In addition to $1.3 billion in cuts enacted at the start of the 2011-2012 fiscal year, the University of California and California State University systems will absorb $100 million in additional cuts as well. The announcement has prompted university officials to promise additional tuition increases and reductions in course offerings.

 

Governor Brown has himself made clear that there will be billions more in cuts to higher education and other programs in 2012, the details of which will likely be released by the governor next month. “We will have more cuts—far more than $1 billion—and they’ll be to the same kind of state services,” said Brown, adding, “This is not the way we’d like to run California, but we have to live within our means.”

 

An attempt is also being made by the governor to secure an initiative on the November ballot to raise taxes, mainly directed at the working class, by more than $6 billion.

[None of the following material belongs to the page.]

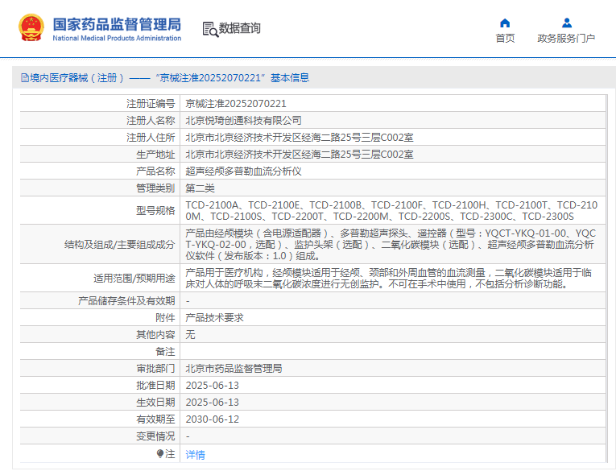
Task: Click the 型号规格 model list cell
Action: point(391,211)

Voters are being threatened with further cuts should the initiative die either at the ballot box or in Sacramento.

 

Last July, the state passed over $15 billion in cuts, which came on top of $7.8 billion in cuts enacted for fiscal year 2010-2011. The cuts are part of a deliberate policy to eliminate social programs, won through decades of working class struggle.

 

The elimination of school busing is only the latest and by no means the last victim of this policy.

 

During the 2010-2011 school year, over 6.2 million children attended public K-12 schools in California. About 1.5 million of these rely on school bus transportation.

 

In response to criticism of these cuts, Governor Brown callously remarked, “The state cannot give what it does not have. And there’s been a lot of obfuscation and gimmickry, and I’ve reduced that to a minimum… I don’t want to rely on pushing the problem further down the road.”

 

The state’s failure to provide busing bars access to a free public education and endangers children. For many working families, busing is the only way for children to get to school.

 

In a recent interview with the World Socialist Web Site, Nolan, a parent of two elementary school children in rural Madera County, said, “My kids get bussed to school. So far we are lucky and bus service remains an option. Walking to school isn’t possible because the school is 10 miles away. That means a 30-minute round trip commute every morning and every afternoon. If busing is cut, in practical terms for our family, it means one spouse can’t work during the week, unless one had a super flexible employer.”

 

The universal claim by politicians in Sacramento is that there is simply no money for vital social programs like school busing, However, for a small layer of Californians, $248 million, the amount slashed from the state busing program, is a small amount of their personal wealth.

 

These include Donald Bren, owner of the Irving Company, a commercial real estate owner. Bren’s net worth as of September 2011 was $12 billion. Other Californians living in this rarefied layer include Facebook found Mark Zuckerberg, net work of $13.5 billion; biotech investor Patrick Soon-Shiong, net worth of $7 billion; Google Co-Founders Larry Page and Sergey Brin, each with a net worth of $19.8 billion; and Oracle CEO Larry Ellison, the world’s fifth richest individual with a net worth of $39.5 billion.

 

One such member of this elite club, George Roberts, recently listed his San Benito River Valley home at an asking price of $32 million. Justluxe.com describes the property as “over 10,000 acres of premium vineyard, agricultural and grazing land.”

 

Roberts accrued his more than $3 billion in estimated net worth largely through leveraged buyouts. As a partner of the leveraged buyout firm Kohlberg Kravis Roberts, Roberts used junk bonds to “buy underperforming companies, refine operations, [i.e. layoff thousands of workers] and flip them for profit,” according to his profile in Forbes.